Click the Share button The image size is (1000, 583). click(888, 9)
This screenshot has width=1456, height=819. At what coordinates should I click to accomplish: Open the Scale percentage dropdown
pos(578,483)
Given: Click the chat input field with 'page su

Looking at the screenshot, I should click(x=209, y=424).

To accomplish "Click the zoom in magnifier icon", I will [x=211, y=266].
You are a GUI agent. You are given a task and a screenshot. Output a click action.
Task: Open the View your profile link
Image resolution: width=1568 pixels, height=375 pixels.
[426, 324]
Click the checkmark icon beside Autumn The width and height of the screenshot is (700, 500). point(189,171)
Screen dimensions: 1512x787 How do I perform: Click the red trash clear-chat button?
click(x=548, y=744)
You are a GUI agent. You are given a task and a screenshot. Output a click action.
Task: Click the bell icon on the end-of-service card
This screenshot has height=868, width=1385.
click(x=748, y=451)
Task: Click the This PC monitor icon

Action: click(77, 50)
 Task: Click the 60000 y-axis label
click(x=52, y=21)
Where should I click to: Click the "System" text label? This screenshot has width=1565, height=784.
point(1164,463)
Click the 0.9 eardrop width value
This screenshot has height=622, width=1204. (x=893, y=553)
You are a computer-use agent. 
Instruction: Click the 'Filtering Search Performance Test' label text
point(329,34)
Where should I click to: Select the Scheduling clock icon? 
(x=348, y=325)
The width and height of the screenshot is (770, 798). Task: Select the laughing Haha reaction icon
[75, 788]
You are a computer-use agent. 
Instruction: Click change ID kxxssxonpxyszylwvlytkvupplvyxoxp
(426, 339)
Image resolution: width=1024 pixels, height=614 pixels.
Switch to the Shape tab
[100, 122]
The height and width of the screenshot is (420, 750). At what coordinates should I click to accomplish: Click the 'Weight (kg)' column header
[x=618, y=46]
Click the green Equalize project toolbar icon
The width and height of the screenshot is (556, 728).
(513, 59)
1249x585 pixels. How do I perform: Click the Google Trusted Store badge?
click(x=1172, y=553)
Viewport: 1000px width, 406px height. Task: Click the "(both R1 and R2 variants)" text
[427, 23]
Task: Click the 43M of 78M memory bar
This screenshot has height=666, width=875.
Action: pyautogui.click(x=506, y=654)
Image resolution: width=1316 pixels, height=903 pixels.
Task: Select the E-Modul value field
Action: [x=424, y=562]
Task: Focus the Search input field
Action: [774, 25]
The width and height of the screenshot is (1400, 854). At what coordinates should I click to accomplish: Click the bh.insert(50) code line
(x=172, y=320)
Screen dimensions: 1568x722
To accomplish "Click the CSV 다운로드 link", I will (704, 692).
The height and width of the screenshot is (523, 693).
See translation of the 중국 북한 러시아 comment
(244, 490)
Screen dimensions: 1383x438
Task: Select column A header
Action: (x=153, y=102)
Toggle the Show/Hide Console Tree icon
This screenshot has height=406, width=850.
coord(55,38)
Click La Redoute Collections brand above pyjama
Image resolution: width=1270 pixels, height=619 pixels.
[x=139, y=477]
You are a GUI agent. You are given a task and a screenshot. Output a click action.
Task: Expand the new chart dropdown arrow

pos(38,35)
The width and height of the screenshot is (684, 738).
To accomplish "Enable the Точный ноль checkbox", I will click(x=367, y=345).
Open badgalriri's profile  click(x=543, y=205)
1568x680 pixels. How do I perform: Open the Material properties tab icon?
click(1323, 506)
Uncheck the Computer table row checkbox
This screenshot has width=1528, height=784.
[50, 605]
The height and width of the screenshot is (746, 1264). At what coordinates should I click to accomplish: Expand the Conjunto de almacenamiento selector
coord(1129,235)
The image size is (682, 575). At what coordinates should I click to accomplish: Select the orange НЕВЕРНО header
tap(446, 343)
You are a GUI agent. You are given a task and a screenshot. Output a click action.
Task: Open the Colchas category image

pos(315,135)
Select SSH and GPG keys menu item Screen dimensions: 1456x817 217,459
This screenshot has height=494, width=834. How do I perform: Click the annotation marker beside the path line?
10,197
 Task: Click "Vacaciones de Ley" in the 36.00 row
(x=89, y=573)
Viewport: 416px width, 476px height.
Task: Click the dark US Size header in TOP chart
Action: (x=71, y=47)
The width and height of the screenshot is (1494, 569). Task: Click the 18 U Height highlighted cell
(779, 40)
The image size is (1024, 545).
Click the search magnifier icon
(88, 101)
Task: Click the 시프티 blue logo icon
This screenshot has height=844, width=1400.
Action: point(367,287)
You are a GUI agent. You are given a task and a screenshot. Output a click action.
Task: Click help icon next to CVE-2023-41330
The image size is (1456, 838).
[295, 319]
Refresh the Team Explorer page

========================================================================

Copy the records from the line with "Viewport: 1000px width, 406px" up to and including the line with "will (704, 692).", matching every character.

**Right answer**
Viewport: 1000px width, 406px height. Task: Click the "(both R1 and R2 variants)" text
[427, 23]
Task: Click the 43M of 78M memory bar
This screenshot has height=666, width=875.
Action: pyautogui.click(x=506, y=654)
Image resolution: width=1316 pixels, height=903 pixels.
Task: Select the E-Modul value field
Action: [x=424, y=562]
Task: Focus the Search input field
Action: [774, 25]
The width and height of the screenshot is (1400, 854). At what coordinates should I click to accomplish: Click the bh.insert(50) code line
(x=172, y=320)
Screen dimensions: 1568x722
To accomplish "Click the CSV 다운로드 link", I will (704, 692).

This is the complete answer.